THE Reserve Bank of Zimbabwe (RBZ) has projected annual inflation to recede to just 5% by year-end on the back of the stable Zimbabwe Gold (ZiG) currency and exchange rate stability prompted by the tight Monetary Policy Stance (MPS).
In an update Thursday, RBZ governor, John Mushayavanhu said the Monetary Policy Committee (MPC) met on 26 June 2024 to assess the performance of the MPS measures announced on the 5th of April 2024 and deliberated on recent macroeconomic and financial developments in the economy.
“The stabilisation measures implemented by the Bank since the beginning of April 2024 have resulted in a month-on-month ZiG inflation rate of minus 2.4% in May 2024.
“The inflation rate is expected to be around 0% in June 2024 due to declines in both food and non-food inflation.
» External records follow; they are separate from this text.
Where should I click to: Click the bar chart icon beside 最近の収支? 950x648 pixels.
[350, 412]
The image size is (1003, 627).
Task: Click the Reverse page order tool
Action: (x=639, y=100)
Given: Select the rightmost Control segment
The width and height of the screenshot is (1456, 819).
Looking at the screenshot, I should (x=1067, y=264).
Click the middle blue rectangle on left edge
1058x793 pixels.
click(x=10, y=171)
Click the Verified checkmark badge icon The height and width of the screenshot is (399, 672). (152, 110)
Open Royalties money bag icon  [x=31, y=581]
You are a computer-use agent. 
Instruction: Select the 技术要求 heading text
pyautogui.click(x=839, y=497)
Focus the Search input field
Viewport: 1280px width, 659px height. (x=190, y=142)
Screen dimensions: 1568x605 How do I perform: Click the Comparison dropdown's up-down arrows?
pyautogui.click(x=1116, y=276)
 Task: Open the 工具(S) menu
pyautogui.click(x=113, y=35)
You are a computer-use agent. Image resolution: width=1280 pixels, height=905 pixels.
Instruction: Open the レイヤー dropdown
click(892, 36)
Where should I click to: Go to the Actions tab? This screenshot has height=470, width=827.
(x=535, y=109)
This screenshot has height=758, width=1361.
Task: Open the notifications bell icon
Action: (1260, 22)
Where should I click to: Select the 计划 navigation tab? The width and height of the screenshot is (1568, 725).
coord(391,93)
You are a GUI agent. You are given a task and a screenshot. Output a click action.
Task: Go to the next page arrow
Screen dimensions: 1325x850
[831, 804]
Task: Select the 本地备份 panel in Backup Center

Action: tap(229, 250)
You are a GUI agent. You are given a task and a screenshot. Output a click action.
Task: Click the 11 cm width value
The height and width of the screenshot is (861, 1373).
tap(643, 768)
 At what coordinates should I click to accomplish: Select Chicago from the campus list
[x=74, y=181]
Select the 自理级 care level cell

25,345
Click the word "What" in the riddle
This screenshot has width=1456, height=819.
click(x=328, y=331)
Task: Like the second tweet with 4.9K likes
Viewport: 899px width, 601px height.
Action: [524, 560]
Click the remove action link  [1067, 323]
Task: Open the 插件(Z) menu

Inflation pressures will remain subdued in the outlook period with projected inflation to end the year below 5% as the exchange rate remains stable,” Mushayavanhu said.
This follows the launch of the ZiG currency on April 5 2024 which has sustained value against the greenback at a rate of US$1: ZiG 13, 56. The events have also seen the easing of volatility in the parallel market for a straight three-month record.
Consequently, movements in the prices of basic commodities have eased when compared to the period before the inception of the ZiG currency.
The MPC has resolved to maintain the current tight monetary policy stance to ensure the sustenance of the current stability.
Accordingly, the committee resolved to maintain the current policy measures; to maintain the current Bank Policy rate at 20% per annum and an interest rate corridor of 11% to 25%; to maintain the statutory reserve requirements for demand deposits, and savings and time deposits in ZiG at 15% and 5%, respectively.
The MPC also agreed to maintain the foreign currency statutory reserve requirements for demand deposits, and savings and time deposits at 20% and 5%, respectively.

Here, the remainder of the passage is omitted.